DO THIS: Please count the lines below that contain the string "magnifier" and reply with that number alone.

● ● ● ● ● ● ●

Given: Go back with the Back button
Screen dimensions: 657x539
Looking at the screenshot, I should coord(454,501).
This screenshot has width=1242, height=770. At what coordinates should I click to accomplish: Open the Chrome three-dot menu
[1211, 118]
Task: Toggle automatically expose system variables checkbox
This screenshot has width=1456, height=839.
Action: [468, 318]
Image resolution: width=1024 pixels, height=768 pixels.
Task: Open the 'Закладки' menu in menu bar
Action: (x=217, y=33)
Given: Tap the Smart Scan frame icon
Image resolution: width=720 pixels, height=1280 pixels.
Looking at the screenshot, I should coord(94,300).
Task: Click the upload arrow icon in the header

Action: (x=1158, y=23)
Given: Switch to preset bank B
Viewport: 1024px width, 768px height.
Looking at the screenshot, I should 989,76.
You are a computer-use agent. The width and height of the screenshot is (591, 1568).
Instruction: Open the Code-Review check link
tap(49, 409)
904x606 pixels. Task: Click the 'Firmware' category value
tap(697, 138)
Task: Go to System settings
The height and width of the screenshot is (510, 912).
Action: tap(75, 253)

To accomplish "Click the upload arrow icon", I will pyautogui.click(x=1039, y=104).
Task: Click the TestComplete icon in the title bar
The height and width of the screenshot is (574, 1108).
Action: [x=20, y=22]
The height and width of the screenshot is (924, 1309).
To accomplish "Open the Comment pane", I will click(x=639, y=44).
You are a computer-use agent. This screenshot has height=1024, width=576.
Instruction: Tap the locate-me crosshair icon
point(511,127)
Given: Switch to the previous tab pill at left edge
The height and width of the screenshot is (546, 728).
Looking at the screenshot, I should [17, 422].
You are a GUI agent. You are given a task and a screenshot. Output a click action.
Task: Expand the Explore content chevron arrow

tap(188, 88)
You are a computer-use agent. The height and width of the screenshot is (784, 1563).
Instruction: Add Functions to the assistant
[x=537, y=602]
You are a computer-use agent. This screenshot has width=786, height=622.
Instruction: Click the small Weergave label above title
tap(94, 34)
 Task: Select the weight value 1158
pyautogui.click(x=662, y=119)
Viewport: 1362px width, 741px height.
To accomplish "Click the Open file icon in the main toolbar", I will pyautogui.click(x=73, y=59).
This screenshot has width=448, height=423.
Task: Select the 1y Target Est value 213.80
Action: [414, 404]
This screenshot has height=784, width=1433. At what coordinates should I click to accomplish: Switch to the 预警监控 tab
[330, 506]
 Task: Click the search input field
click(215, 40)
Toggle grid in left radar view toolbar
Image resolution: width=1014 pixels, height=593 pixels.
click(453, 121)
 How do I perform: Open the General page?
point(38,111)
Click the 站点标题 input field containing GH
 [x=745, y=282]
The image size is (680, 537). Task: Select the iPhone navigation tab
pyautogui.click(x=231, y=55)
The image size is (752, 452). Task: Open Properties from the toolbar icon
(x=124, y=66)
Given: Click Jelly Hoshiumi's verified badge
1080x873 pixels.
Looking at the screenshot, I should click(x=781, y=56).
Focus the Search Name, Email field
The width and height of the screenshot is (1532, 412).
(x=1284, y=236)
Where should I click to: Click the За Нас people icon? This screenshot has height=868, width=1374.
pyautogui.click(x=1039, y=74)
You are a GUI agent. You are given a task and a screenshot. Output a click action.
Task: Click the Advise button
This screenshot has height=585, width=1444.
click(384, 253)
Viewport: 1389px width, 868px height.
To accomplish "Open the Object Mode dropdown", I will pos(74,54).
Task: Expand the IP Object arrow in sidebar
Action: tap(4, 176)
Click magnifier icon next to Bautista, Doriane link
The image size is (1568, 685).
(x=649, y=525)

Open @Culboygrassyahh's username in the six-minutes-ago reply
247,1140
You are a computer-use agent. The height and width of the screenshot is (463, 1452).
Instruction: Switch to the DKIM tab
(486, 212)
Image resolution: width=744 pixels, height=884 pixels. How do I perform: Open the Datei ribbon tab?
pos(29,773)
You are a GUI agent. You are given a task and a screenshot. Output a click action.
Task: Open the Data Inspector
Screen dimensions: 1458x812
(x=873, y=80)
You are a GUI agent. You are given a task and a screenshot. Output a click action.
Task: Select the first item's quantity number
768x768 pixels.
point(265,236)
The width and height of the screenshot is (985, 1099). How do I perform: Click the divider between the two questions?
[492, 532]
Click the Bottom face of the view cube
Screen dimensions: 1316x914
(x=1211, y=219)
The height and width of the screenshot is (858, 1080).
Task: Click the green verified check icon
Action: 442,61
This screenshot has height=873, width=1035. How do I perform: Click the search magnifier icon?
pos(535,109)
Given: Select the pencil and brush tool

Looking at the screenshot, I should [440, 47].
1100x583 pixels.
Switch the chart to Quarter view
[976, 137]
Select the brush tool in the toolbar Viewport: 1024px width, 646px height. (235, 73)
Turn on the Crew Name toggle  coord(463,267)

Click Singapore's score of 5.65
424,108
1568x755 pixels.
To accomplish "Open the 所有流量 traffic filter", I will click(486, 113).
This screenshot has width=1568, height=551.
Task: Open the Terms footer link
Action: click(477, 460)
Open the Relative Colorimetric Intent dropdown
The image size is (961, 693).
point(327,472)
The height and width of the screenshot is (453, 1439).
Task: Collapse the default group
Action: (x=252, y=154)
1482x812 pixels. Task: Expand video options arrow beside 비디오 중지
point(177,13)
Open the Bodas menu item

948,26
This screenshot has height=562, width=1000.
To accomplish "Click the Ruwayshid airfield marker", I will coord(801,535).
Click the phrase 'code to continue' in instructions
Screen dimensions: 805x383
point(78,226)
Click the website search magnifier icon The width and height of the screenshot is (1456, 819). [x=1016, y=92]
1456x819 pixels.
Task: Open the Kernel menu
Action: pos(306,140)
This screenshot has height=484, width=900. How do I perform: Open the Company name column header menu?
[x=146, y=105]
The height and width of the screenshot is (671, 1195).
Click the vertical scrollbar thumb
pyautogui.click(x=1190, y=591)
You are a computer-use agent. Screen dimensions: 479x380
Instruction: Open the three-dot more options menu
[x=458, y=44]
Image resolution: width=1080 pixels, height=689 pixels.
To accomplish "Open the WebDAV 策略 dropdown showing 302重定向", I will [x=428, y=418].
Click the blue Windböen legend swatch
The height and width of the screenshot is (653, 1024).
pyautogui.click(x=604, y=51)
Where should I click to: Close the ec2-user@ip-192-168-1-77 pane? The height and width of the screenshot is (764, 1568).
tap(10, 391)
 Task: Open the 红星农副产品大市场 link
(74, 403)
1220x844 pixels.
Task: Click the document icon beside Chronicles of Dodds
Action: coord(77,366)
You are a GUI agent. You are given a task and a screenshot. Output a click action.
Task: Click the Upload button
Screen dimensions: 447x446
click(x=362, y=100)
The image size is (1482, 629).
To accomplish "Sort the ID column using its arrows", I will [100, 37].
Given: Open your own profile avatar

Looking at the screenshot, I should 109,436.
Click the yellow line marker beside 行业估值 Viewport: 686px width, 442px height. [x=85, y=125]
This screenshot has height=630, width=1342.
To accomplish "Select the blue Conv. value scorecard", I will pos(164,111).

● ● ● ● ● ● ●

FINISHED TASK: 3